Not really. They seem intimidating to the newcomer, and very few people can just glance at a regex and instantly know what it does. But with regexes, you can often do complex things in far fewer lines of code than would be needed to accomplish the same thing using just PHP's string functions. If you can do something in a line or two using string functions, it's probably best to do that. But after that, things go downhill very quickly.

Once you learn them, regular expressions really are not that hard, and you'll probably find enough things to use them for that you'll get plenty of practice at them. They're certainly more readable to anyone with even a modicum of experience using them than line after line of flow-control statements.

But you shouldn't be using regular expressions for parsing HTML or XML!

Quite true. Regular expressions are the wrong tool for that.

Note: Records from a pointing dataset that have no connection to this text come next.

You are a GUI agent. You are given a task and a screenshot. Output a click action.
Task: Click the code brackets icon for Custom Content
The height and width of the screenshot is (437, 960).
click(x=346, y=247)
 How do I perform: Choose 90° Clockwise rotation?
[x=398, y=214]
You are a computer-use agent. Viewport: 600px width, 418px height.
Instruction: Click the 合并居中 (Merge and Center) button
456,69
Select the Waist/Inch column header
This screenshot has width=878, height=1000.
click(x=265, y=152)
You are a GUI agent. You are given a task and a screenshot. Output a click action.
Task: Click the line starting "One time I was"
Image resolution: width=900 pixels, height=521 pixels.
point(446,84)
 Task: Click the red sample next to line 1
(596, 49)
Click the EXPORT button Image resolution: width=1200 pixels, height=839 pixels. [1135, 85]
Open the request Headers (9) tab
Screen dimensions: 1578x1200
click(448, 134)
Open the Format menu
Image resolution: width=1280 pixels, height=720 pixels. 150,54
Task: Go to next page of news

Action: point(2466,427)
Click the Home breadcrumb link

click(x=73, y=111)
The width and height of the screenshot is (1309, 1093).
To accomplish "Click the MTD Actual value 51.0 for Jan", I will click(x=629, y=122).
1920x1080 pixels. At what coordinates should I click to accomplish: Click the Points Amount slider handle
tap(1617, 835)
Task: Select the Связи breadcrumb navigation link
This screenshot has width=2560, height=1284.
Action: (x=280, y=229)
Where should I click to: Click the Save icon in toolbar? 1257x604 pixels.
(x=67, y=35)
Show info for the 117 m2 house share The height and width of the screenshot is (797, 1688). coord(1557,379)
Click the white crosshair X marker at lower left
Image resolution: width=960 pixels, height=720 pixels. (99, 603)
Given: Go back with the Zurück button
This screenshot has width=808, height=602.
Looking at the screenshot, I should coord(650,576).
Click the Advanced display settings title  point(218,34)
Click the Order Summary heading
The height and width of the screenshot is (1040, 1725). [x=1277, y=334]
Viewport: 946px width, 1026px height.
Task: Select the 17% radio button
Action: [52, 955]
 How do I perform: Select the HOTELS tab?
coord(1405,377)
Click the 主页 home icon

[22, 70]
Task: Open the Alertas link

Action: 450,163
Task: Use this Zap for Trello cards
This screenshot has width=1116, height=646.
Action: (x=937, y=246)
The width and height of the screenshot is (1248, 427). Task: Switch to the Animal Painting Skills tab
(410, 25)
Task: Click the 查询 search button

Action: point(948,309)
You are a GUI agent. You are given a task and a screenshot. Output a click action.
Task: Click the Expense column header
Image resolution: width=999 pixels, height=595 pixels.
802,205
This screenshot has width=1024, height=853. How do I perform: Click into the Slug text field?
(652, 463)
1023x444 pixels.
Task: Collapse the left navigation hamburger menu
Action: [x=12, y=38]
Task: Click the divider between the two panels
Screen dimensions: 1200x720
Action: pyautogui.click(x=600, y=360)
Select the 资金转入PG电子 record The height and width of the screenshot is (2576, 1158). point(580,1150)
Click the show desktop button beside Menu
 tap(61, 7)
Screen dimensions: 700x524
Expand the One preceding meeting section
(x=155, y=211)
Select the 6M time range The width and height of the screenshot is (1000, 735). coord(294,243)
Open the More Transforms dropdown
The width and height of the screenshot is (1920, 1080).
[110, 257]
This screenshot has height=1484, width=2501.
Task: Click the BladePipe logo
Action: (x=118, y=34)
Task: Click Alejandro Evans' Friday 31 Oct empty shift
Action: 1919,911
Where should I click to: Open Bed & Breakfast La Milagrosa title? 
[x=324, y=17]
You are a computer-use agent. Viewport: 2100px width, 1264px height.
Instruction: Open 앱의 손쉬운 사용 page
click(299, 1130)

You should probably use an existing library of some kind for that.

Some people, when confronted with a problem, think "I know, I'll use regular expressions." Now they have two problems.

Ah, yes, surely one of the most misused quotes on the web! Again, regular expressions are not the right tool for every job, and there's a lot of tasks they get used for, and quite frankly, shouldn't be. Most of us who know regular expressions have been known to use them for things we probably shouldn't (I actually only just stumbled across filter_var, so I've done my share of validating email addresses using regexes, and I'm as guilty as anyone else of overusing them). But there's still plenty of stuff you should use it for when what you need to do can't be accomplished quickly and easily using string functions.

Regular expressions are not inherently evil. They're a tool like any other. What is bad is using them for things where a simple alternative exists. However, they are still extremely useful, and there's plenty of valid use cases for them.